Am Sonntag ist doch der Tag der Briefmarke. Da habe ich schon Herrn Kuster beauftragt, für Dich und Kurt je einen Sonderstempel, bzw. Sondermarke zu besorgen. Das ist Dir doch sicher recht. Es ist nur gut, daß Jörg zu Weihnachten auch Plastellina bekommen hat. Heute hat er wieder lauter Säcke gemacht, die er alle auf sein Lastauto verladen hat. Außerdem hat er einen Flieger und ein Schiff geformt. Alles gar nicht ungeschickt. Helga benutzt ihre Ferien mehr dazu, ihre Märchenbücher durchzulesen.
Heute steht es nun auch in der Zeitung, daß das neue Schuljahr nach den großen Ferien beginnt. Die Jahrgänge, die aber zu Ostern in die Schule gekommen sind, werden auch zu Ostern entlassen. Da kommt also Jörg nun tatsächlich mit 7 Jahren in die Schule.
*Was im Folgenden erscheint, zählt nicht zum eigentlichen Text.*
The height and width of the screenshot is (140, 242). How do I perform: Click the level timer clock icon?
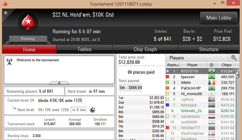click(92, 110)
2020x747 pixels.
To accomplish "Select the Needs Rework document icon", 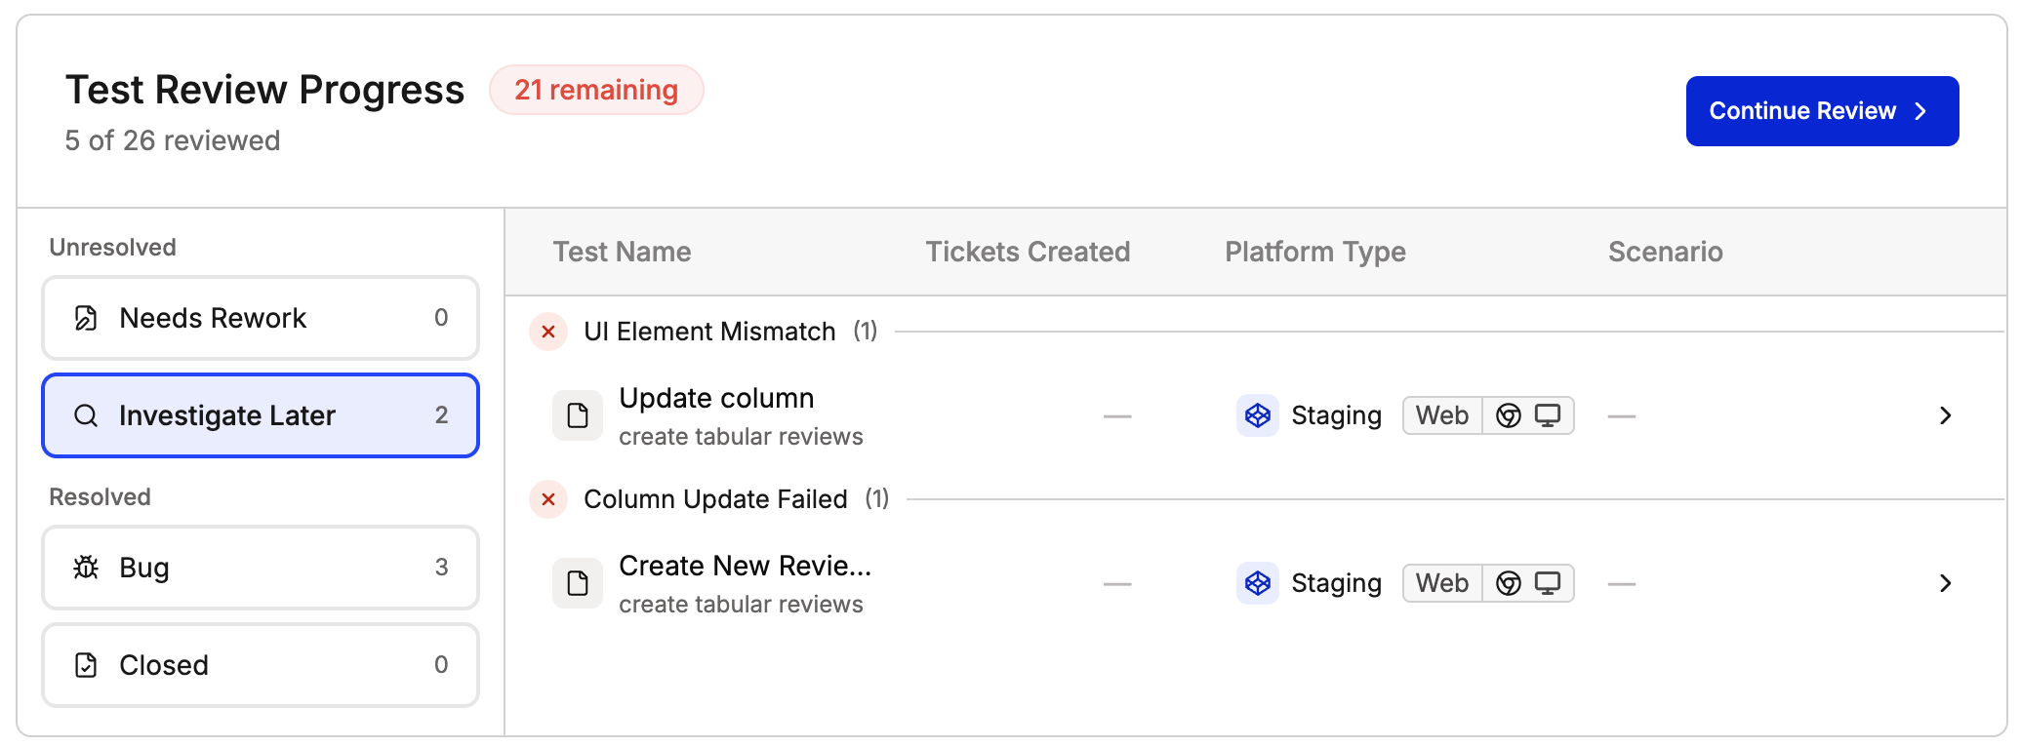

Ich habe jetzt das Gebäck für Dich eingepackt. Es ging nicht alles in ein Päckchen, da habe ich noch ein kleines dazu getan, welches sicher mit der Briefpost geht und dadurch wahrscheinlich auch schneller dort ist. Deshalb schreibe ich es auch nur, damit Du nicht denkst, Du bekommst nur dieses kleine Päckchen.
Nun will ich aber schließen. Es ist schon ziemlich spät geworden.
Sei für heute recht, recht herzlich gegrüßt und geküßt von Deiner Annie.